* begin Material supplied *

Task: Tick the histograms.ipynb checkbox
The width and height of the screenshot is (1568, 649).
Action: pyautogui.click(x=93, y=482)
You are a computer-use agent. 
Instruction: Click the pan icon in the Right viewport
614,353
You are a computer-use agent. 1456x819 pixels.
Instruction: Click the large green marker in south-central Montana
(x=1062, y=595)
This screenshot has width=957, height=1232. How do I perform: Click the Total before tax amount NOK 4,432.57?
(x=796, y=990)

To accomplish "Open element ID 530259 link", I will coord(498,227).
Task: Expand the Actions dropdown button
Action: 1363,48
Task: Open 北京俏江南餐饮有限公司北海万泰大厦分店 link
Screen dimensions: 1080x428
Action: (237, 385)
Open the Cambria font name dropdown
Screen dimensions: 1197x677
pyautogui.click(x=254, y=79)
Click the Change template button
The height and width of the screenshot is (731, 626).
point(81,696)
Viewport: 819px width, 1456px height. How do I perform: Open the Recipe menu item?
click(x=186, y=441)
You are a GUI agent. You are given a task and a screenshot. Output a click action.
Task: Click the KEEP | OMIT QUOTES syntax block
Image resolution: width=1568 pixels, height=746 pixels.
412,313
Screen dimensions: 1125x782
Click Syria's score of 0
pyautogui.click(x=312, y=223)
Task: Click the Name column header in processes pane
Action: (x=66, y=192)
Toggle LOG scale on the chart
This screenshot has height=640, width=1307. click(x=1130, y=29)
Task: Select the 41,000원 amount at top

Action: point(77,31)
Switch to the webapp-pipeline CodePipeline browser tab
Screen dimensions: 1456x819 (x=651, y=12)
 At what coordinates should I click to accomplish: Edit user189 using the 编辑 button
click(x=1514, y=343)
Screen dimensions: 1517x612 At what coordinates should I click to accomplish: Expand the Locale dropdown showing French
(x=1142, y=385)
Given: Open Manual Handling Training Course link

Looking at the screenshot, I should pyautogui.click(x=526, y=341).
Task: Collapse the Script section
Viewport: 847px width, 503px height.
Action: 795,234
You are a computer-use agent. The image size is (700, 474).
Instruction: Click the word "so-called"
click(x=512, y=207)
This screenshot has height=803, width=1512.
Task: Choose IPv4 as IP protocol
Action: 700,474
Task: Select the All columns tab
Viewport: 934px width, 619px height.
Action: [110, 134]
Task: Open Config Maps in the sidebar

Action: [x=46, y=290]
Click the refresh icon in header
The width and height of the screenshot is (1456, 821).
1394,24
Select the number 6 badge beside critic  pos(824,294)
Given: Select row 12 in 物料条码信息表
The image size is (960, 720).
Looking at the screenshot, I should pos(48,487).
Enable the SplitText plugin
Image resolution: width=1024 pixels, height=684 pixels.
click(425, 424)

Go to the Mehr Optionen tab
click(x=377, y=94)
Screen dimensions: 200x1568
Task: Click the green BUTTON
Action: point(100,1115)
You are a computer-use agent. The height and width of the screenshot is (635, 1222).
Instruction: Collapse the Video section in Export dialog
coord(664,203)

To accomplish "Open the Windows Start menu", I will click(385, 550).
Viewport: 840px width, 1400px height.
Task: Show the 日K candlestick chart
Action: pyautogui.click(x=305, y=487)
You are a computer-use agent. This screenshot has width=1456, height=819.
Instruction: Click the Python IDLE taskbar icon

* end Material supplied *

Aim: Return the lines starting at the line that contains "Given: Open Manual" and ending at the line that contains "Action: 795,234", both included, copied exactly.

Result for this task:
Given: Open Manual Handling Training Course link

Looking at the screenshot, I should pyautogui.click(x=526, y=341).
Task: Collapse the Script section
Viewport: 847px width, 503px height.
Action: 795,234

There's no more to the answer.